Not directly. SBA 7(a) requires a personal guarantee from every owner holding 20% or more of the acquiring entity, and that guarantor must be a US citizen, Lawful Permanent Resident, or qualifying non-citizen with specific visa status (E-1/E-2 with established US business presence). A foreign national without one of these statuses cannot personally guarantee an SBA loan. However, a JV structure — where a qualifying US-person partner takes the guarantee in exchange for minority equity — can provide access to SBA financing indirectly.

What is the SBA loan down payment requirement to buy a business?

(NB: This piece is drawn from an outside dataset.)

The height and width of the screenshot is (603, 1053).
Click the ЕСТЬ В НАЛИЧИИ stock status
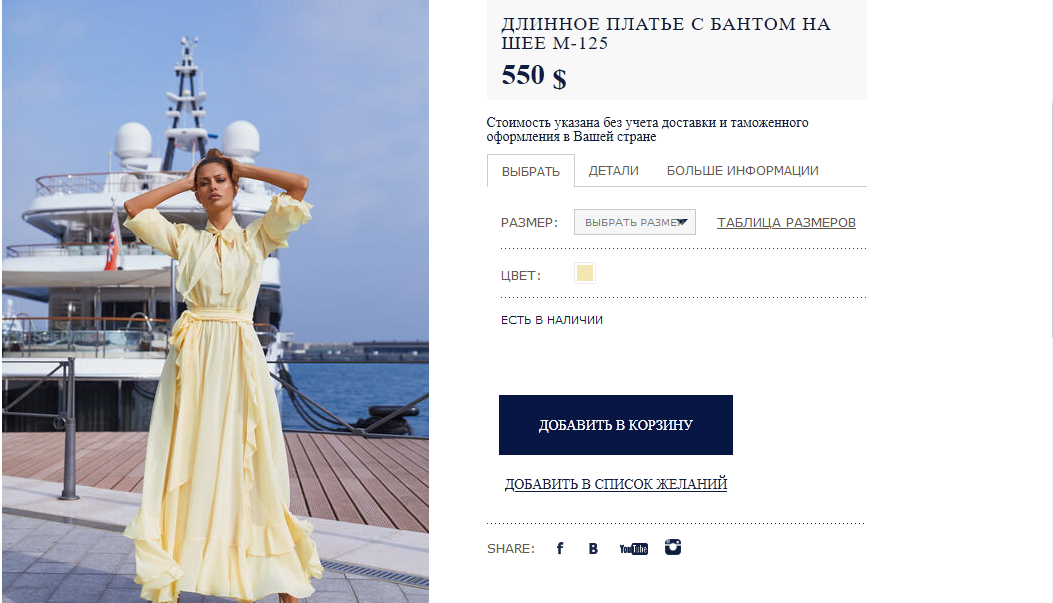tap(552, 321)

Typically 10% of the purchase price as an equity injection from verifiable, non-borrowed funds. This can be reduced to near zero if a seller note on standby counts toward the injection — but only when the lender allows it (policy varies) and when the buyer has a qualifying personal guarantor.

Can you combine an SBA loan with seller financing?

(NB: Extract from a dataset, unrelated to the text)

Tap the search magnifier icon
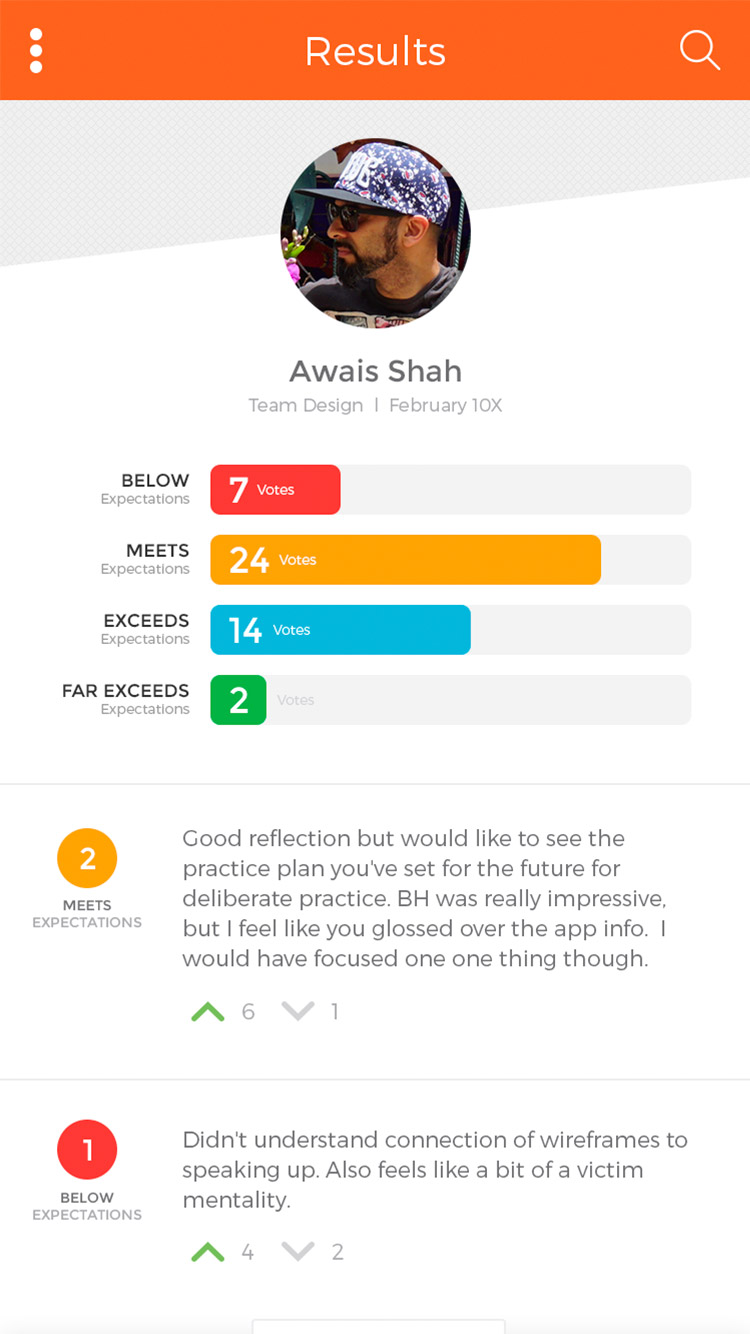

Yes, and it’s one of the most powerful SBA structures available. The seller carries a subordinated note — typically 10–20% of the purchase price — placed on standby (no payments due) for the first 24 months or the life of the SBA loan. SBA counts that standby note as the buyer’s equity injection, allowing some buyers to close with only closing costs out of pocket.

What credit score is needed for an SBA 7(a) loan?

Most SBA preferred lenders want to see a personal credit score above 680, though some preferred lenders set the threshold higher (700–720). The business’s cash flow and DSCR are weighted heavily — a strong SDE relative to debt service can sometimes compensate for mid-range credit scores, depending on the lender.

Is seller financing as common as SBA loans for buying a business?

More common than most buyers realize. Seller financing appears in roughly 60% of small business transactions in some form. For deals under $2M — the majority of Main Street acquisitions — seller financing is often the primary or sole financing mechanism, particularly for motivated sellers. See seller financing for a full breakdown.

What happens if I miss the SBA DSCR requirement?

If the business doesn’t generate at least 1.25x debt service coverage on the proposed SBA loan, the deal won’t be approved — regardless of your down payment or credit score. The fix is either negotiating a lower purchase price, bringing more cash to reduce loan size, or restructuring with a larger seller note to lower required SBA debt service. If the numbers genuinely don’t work at 1.25x, that’s a signal the deal is overpriced for the business’s cash flow, not a financing problem.


This guide is educational and is not financial, tax, legal, or investment advice. Programs, lender policies, and tax rules change. Consult a licensed attorney, CPA, and lender before acting.